Records supplied:

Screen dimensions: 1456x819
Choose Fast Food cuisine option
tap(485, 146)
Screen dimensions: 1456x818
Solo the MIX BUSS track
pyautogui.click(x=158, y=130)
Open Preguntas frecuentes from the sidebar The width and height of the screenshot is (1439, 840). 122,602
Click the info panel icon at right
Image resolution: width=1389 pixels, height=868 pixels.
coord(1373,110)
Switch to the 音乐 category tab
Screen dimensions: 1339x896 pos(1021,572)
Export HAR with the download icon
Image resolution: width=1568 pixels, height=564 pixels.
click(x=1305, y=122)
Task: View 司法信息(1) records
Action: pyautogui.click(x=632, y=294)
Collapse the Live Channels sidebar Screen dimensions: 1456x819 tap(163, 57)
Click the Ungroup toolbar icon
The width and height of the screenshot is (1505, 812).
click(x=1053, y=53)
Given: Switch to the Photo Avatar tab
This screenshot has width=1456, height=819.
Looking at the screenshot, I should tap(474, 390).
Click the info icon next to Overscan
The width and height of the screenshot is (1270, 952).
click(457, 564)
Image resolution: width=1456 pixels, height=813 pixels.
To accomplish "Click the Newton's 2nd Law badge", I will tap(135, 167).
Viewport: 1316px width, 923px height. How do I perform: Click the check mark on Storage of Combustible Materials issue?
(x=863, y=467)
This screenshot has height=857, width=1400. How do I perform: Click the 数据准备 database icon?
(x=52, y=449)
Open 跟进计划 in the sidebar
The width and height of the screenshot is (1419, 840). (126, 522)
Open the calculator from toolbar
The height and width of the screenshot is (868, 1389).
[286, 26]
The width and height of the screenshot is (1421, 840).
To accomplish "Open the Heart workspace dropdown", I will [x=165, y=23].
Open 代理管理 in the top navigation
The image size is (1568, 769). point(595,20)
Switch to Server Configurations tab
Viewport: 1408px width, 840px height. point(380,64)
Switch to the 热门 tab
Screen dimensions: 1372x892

Exercise details:
Print the entries once more, identical in every line.

Result for this exercise:
Screen dimensions: 1456x819
Choose Fast Food cuisine option
tap(485, 146)
Screen dimensions: 1456x818
Solo the MIX BUSS track
pyautogui.click(x=158, y=130)
Open Preguntas frecuentes from the sidebar The width and height of the screenshot is (1439, 840). 122,602
Click the info panel icon at right
Image resolution: width=1389 pixels, height=868 pixels.
coord(1373,110)
Switch to the 音乐 category tab
Screen dimensions: 1339x896 pos(1021,572)
Export HAR with the download icon
Image resolution: width=1568 pixels, height=564 pixels.
click(x=1305, y=122)
Task: View 司法信息(1) records
Action: pyautogui.click(x=632, y=294)
Collapse the Live Channels sidebar Screen dimensions: 1456x819 tap(163, 57)
Click the Ungroup toolbar icon
The width and height of the screenshot is (1505, 812).
click(x=1053, y=53)
Given: Switch to the Photo Avatar tab
This screenshot has width=1456, height=819.
Looking at the screenshot, I should tap(474, 390).
Click the info icon next to Overscan
The width and height of the screenshot is (1270, 952).
click(457, 564)
Image resolution: width=1456 pixels, height=813 pixels.
To accomplish "Click the Newton's 2nd Law badge", I will tap(135, 167).
Viewport: 1316px width, 923px height. How do I perform: Click the check mark on Storage of Combustible Materials issue?
(x=863, y=467)
This screenshot has height=857, width=1400. How do I perform: Click the 数据准备 database icon?
(x=52, y=449)
Open 跟进计划 in the sidebar
The width and height of the screenshot is (1419, 840). (126, 522)
Open the calculator from toolbar
The height and width of the screenshot is (868, 1389).
[286, 26]
The width and height of the screenshot is (1421, 840).
To accomplish "Open the Heart workspace dropdown", I will [x=165, y=23].
Open 代理管理 in the top navigation
The image size is (1568, 769). point(595,20)
Switch to Server Configurations tab
Viewport: 1408px width, 840px height. point(380,64)
Switch to the 热门 tab
Screen dimensions: 1372x892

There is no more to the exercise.